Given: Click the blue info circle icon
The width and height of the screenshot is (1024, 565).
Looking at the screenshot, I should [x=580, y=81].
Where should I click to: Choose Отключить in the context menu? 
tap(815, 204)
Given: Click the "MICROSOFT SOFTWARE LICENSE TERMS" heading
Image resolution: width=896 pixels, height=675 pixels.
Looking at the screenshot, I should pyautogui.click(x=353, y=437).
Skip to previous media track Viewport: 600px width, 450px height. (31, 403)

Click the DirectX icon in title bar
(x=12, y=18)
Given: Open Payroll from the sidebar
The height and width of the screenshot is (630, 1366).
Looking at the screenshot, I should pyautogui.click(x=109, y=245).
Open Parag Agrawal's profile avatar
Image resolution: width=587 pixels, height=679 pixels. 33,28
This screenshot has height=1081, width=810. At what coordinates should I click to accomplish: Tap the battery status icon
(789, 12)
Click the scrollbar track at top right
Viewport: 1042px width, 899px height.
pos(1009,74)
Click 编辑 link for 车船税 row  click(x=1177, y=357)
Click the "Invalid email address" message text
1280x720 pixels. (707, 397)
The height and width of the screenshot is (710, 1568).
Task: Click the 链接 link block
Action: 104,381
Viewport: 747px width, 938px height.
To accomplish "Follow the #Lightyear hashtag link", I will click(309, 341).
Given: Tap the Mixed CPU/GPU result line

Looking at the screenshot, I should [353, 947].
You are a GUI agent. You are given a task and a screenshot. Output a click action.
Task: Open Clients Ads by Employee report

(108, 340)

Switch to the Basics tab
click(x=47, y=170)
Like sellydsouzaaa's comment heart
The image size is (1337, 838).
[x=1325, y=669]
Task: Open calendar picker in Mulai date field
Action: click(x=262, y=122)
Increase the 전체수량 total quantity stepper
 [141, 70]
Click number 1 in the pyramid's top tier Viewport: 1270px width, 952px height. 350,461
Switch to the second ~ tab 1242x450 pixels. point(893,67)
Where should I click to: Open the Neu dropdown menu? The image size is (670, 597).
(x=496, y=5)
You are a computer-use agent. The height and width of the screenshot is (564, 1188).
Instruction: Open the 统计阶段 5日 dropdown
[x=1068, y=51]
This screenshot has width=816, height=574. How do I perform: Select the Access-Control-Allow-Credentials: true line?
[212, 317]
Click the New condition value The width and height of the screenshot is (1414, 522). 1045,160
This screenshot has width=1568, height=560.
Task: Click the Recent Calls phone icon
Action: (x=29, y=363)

★ ★ ★ ★ ★

Your objective. Take each line above that contains "agent" and copy it out.

Problem solution.
You are a GUI agent. You are given a task and a screenshot. Output a click action.
You are a computer-use agent. The height and width of the screenshot is (564, 1188).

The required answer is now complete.